• Task prompt: Begin with the line that has "Instruction: Click the Friday, April". Give it and every line after it again, exactly, through the end of the entries below.

-- -- --

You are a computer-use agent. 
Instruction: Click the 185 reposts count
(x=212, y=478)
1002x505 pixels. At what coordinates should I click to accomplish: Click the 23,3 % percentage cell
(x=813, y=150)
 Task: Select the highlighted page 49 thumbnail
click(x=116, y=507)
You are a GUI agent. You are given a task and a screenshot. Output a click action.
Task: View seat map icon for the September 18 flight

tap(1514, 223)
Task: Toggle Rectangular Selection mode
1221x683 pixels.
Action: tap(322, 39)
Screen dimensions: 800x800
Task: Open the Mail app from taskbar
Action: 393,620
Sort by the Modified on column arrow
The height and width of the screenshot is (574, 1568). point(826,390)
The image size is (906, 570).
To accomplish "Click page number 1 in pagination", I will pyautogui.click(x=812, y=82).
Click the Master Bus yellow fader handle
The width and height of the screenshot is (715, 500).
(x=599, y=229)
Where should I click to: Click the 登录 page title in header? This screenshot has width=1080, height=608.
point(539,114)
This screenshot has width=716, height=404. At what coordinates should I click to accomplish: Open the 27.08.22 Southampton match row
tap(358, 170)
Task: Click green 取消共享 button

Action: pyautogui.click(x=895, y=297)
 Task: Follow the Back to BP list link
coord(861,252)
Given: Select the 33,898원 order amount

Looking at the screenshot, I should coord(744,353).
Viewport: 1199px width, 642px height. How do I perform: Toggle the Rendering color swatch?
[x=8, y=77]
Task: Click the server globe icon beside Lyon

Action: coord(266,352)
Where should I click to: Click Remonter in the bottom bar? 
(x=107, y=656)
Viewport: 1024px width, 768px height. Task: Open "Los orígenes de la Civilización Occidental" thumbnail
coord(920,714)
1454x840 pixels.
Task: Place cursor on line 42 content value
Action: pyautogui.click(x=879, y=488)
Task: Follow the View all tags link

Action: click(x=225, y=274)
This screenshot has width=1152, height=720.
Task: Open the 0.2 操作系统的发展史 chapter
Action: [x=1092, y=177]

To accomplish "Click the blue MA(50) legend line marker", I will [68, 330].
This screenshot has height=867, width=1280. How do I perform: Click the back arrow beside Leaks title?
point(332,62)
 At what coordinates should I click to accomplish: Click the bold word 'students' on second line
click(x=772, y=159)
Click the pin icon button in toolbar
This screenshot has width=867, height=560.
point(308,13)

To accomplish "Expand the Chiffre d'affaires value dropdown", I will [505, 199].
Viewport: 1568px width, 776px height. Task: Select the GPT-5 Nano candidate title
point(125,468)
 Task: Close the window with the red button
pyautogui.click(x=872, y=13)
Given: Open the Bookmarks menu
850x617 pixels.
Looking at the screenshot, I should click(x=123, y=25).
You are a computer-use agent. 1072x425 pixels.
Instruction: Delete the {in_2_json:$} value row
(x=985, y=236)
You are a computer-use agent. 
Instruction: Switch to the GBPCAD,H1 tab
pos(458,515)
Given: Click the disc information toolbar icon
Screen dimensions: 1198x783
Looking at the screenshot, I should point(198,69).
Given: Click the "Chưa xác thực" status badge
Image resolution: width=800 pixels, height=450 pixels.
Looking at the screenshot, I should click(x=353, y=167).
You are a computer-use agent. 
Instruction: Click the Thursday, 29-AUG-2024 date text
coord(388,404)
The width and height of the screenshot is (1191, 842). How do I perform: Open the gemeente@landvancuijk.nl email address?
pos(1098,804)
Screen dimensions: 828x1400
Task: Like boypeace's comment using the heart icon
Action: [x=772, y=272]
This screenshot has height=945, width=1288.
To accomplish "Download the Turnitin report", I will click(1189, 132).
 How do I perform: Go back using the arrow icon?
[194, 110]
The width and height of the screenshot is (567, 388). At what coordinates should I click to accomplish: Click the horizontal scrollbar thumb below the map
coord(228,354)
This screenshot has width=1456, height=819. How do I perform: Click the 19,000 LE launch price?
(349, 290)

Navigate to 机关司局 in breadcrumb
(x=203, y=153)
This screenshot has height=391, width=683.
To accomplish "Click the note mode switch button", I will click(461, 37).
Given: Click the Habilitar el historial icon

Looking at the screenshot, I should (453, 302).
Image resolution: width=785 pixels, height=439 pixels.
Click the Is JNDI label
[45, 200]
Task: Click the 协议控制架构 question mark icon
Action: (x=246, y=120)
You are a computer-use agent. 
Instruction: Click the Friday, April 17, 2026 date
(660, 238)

-- -- --

• Response to this task:
Instruction: Click the Friday, April 17, 2026 date
(660, 238)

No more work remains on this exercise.